Exercise:
Count the lines in the rows below that contain the string "perform", where case counts. Reply with the number alone.

_ _ _ _ _ _ _

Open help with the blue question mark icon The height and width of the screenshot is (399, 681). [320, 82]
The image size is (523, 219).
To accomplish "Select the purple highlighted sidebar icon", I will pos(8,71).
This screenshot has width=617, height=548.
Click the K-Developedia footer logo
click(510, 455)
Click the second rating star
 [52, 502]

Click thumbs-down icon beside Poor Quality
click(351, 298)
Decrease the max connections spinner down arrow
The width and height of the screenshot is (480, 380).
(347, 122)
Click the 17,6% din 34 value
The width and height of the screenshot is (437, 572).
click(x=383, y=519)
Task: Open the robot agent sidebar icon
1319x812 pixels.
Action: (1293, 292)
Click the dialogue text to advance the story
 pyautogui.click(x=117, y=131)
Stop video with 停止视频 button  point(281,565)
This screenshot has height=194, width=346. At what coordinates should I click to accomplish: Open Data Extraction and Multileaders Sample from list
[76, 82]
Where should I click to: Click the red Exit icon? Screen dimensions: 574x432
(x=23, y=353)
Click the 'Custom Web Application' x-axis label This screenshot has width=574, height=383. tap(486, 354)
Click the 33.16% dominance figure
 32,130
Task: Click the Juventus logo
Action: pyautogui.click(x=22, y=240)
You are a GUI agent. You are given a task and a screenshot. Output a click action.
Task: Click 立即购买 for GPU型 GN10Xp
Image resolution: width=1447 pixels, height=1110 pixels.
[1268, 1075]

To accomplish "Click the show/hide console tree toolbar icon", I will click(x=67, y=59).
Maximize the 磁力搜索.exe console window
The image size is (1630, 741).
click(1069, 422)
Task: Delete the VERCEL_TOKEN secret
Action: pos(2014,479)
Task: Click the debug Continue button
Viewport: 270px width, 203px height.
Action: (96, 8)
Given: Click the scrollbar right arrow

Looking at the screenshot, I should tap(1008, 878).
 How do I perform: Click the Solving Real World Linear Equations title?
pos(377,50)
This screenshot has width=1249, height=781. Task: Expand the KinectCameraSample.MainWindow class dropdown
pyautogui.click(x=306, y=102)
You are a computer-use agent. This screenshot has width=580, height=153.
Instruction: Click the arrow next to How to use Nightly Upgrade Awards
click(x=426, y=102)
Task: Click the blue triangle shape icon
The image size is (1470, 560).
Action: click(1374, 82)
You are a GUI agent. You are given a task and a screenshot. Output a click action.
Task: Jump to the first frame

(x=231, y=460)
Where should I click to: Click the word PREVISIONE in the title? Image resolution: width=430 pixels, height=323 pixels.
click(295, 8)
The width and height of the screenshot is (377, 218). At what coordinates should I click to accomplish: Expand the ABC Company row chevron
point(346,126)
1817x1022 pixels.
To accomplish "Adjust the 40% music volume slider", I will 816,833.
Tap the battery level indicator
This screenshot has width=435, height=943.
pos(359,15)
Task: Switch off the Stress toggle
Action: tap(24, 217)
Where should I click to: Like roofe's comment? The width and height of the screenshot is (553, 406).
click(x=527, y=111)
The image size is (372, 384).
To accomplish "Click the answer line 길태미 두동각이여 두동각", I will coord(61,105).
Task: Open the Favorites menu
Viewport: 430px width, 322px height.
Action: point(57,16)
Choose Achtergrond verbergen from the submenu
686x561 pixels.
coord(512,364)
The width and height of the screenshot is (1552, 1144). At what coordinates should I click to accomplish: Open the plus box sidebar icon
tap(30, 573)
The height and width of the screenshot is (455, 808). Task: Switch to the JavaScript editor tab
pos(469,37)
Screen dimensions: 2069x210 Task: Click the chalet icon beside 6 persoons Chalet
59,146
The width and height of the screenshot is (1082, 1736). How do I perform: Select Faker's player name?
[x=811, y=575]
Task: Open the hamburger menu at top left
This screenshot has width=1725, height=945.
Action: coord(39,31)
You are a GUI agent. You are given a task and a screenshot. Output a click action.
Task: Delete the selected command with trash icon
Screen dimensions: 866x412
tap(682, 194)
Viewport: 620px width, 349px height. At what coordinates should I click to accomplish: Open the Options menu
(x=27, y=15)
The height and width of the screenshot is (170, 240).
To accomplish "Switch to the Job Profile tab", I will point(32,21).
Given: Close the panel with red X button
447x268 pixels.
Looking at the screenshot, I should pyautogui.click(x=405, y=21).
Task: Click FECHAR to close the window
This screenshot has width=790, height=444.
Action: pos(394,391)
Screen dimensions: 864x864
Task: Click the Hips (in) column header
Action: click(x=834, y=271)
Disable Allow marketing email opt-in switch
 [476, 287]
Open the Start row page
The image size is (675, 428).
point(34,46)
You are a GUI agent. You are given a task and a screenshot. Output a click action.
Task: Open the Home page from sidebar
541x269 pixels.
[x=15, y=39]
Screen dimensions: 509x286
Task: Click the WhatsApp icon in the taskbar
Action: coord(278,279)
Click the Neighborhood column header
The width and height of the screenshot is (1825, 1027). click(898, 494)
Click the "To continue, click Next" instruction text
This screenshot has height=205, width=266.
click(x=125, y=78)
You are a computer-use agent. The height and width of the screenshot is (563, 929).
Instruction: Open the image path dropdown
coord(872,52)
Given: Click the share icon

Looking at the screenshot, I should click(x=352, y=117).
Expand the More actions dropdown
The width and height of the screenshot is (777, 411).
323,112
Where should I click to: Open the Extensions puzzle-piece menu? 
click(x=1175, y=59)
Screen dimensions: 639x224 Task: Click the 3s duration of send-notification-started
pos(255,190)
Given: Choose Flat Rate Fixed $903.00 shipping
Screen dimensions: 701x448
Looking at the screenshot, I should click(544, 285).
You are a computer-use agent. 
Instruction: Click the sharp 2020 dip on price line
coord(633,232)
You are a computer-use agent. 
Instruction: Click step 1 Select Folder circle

_ _ _ _ _ _ _

Completed task:
2